The script does the following.
- Reads the measurement data used for the test and training data sets from "./UCI HAR Dataset/test/X_test.txt" and "./UCI HAR Dataset/train/X_train.txt", respectively.
- Reads the activity labels for the test and training data sets from "./UCI HAR Dataset/test/y_test.txt" and "./UCI HAR Dataset/train/y_train.txt".
- Reads the Subject data which identifies the subject who performed the activity in each of row of the test and training data. These were read from "./UCI HAR Dataset/test/subject_test.txt" and "./UCI HAR Dataset/train/subject_train.txt".
- Reads the activity names that maps the integers used as activity labels to names. Some text processing to remove the was done to extract just the names. The activity names were read from "./UCI HAR Dataset/activity_labels.txt".
- Reads the "features" which correspond to the variable names for the test and training data sets previously read. The features were read from "./UCI HAR Dataset/features.txt".

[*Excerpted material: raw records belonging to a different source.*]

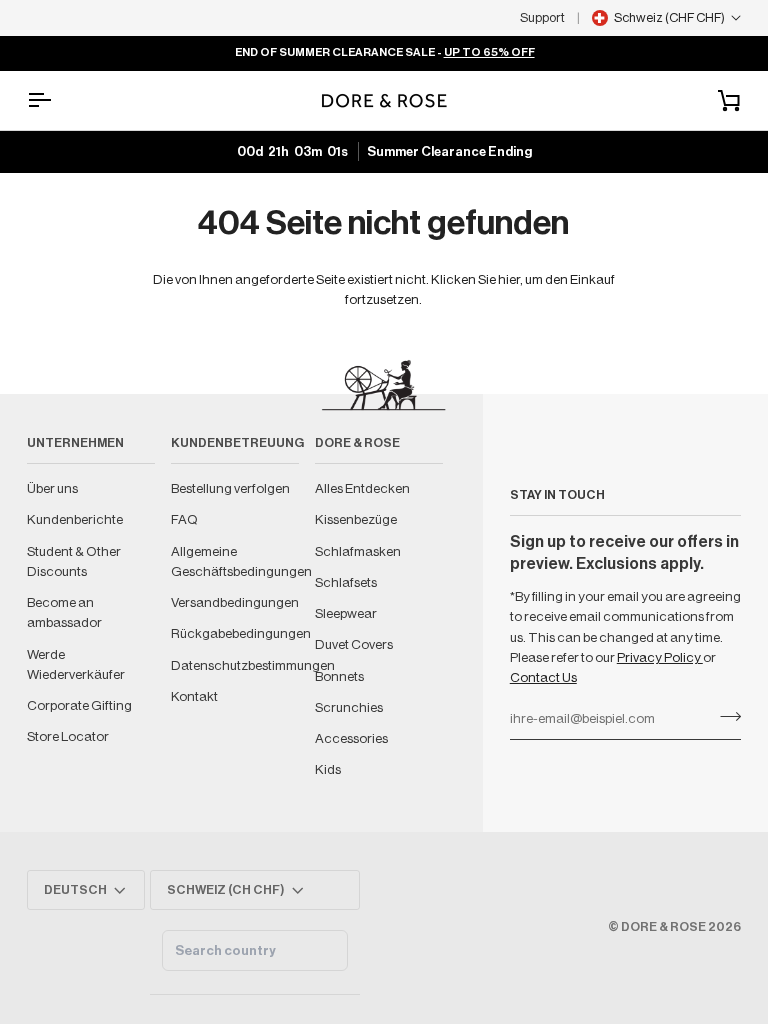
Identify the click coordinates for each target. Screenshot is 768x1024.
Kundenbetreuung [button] (235, 443)
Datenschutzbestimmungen (253, 665)
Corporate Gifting (79, 705)
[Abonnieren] (724, 716)
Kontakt (194, 696)
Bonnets (339, 676)
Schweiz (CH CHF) (226, 890)
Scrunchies (349, 707)
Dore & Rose (663, 927)
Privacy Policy (660, 657)
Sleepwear (346, 613)
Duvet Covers (354, 644)
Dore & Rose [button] (357, 443)
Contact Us (543, 677)
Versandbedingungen (235, 602)
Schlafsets (346, 582)
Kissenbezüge (356, 519)
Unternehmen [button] (75, 443)
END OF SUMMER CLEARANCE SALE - (384, 52)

The script then proceeds to merge the test and training data and using the features already read, as the column names for the merged data. Of interest was the mean and standard deviation of each measurement. To extract only these measurements from the merged data, columns whose names matched "mean()" or "std()" were captured and used as argument to dplyr's select(). the activity labels for the test and training data as well as the subjects in the test and training data. Finally, Subject data and Activity Labels were added as columns to the merged data.

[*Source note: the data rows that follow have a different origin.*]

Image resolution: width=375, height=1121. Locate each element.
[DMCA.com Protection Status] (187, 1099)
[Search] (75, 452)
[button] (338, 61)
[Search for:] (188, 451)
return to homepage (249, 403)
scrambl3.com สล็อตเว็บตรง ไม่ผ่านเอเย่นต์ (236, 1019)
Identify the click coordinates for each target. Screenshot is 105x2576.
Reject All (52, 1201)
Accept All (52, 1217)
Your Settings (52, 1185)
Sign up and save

Each feature was given a default variable name as described in "features_info.txt". To make a meaningful variable name, first the type statistic and direction of the signal contained in the variable is extracted from the default variable name. After this,signal variable name are extracted. These are stored in 'statistic', and 'var'. A new variable name is then formed by concatenating statistic, an underscore and var in that order. The column names of the merged data from Merging and Subsetting is then updated with the result from the concatenation.
The resulting data set from the previous step is then grouped by Subject and Activity before the summarise_all() function is used to find the average of each variable. The result is a data set with the average of each variable, for each activity and each subject. This is finally written to .txt file.